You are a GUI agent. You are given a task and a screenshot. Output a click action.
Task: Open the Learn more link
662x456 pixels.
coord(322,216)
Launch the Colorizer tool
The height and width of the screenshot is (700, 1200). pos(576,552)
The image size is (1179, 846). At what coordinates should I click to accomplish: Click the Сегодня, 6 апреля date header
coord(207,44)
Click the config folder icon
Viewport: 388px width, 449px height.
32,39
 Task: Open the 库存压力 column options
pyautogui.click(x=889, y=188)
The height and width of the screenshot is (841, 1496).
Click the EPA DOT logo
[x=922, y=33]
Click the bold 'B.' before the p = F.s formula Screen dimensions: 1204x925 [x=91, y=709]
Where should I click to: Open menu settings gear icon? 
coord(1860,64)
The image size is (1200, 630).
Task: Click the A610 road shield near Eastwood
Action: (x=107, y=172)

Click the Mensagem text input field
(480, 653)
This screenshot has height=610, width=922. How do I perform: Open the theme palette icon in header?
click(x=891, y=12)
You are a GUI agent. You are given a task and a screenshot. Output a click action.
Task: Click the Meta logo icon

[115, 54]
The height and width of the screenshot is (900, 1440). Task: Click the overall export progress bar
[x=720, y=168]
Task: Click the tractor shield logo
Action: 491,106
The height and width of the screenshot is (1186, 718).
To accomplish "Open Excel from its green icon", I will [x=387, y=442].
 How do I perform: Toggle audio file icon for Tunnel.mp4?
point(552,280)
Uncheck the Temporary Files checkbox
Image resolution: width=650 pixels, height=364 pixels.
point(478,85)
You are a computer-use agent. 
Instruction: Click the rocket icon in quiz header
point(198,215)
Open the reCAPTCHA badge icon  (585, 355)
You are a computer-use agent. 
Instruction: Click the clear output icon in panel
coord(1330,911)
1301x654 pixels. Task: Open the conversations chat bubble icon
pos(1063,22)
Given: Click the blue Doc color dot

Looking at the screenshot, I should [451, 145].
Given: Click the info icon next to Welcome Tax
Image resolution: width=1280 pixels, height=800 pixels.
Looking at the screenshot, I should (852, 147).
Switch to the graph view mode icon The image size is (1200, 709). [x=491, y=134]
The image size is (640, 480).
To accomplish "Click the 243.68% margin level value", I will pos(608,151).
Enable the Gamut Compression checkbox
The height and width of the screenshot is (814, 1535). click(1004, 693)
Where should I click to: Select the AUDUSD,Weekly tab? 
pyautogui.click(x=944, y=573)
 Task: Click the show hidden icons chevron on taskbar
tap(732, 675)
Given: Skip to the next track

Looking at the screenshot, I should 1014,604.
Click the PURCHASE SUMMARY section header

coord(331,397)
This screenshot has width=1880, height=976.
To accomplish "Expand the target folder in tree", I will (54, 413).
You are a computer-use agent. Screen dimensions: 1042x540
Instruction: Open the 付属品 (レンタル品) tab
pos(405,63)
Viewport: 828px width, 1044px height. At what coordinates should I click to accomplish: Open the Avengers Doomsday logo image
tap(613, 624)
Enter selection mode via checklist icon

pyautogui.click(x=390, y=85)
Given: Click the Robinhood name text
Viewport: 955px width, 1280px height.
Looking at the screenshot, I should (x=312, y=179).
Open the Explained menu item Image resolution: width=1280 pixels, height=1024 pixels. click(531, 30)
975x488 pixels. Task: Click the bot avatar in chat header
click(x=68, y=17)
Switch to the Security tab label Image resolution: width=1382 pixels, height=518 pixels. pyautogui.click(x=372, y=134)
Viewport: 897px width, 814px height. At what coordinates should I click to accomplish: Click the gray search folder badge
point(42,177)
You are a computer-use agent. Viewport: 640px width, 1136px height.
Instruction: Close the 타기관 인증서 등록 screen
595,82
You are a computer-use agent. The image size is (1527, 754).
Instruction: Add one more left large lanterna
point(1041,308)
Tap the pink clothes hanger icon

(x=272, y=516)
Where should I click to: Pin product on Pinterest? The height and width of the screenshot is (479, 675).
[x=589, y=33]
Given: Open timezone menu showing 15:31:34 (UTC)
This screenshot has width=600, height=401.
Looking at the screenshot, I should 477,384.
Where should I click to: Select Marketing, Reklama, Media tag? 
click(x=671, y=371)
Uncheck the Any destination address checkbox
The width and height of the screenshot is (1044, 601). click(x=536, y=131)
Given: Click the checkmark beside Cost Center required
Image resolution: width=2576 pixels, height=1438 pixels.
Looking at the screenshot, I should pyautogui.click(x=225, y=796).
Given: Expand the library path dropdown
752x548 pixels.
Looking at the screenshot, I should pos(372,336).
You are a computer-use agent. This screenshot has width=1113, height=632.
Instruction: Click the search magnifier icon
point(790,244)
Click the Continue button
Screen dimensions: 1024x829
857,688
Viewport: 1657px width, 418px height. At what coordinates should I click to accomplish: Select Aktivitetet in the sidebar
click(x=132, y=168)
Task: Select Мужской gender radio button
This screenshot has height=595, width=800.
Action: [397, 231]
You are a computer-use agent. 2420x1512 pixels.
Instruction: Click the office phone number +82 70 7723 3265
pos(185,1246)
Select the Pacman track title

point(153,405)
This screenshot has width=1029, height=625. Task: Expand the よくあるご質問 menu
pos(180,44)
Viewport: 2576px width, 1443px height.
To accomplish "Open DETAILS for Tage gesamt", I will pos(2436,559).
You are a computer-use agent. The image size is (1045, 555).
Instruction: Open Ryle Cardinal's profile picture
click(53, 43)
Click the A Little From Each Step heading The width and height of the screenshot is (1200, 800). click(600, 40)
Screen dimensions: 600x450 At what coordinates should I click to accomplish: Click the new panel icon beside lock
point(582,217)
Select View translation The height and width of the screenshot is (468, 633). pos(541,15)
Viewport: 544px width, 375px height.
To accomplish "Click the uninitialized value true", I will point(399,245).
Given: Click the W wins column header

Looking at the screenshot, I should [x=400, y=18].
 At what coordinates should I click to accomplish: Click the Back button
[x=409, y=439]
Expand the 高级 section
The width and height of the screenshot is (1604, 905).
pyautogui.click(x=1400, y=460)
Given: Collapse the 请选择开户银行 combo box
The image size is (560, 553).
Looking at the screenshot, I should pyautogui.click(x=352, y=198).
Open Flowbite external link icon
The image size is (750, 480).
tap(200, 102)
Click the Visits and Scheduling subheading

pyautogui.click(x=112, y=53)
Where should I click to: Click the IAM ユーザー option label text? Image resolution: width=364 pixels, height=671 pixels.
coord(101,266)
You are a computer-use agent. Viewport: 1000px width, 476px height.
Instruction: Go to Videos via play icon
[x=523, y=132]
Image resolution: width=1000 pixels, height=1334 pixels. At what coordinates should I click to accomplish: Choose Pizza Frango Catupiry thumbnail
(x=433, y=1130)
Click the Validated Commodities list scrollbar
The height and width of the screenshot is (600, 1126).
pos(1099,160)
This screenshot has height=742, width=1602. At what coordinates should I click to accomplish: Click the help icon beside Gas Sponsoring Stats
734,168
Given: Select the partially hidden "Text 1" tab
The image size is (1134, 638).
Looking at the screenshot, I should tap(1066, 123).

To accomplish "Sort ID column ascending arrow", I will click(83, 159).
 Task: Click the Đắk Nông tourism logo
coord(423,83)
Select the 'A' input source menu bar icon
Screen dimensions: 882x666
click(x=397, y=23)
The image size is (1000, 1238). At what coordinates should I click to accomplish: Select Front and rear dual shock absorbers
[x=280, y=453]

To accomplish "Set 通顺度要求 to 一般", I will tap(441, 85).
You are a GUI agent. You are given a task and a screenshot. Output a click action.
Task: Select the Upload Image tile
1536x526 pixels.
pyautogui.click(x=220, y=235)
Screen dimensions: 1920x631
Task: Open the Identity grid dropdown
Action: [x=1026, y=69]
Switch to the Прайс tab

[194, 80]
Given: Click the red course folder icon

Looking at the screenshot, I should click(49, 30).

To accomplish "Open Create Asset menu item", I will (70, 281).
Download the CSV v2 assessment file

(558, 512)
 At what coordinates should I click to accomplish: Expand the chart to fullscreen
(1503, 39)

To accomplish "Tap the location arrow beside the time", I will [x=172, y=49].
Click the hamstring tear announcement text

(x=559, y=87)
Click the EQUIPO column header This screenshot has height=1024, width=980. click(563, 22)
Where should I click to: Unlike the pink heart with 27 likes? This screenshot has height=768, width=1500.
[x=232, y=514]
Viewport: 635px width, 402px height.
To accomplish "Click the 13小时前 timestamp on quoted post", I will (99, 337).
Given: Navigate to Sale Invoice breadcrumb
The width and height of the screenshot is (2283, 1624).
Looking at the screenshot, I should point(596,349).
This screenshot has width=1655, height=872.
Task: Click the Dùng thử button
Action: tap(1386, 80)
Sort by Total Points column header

WHAT THIS TASK INVOLVES:
Scan the material above for the string "value" and copy every line that has it.

RESULT FOR THIS EXERCISE:
To accomplish "Click the 243.68% margin level value", I will pos(608,151).
To accomplish "Click the uninitialized value true", I will point(399,245).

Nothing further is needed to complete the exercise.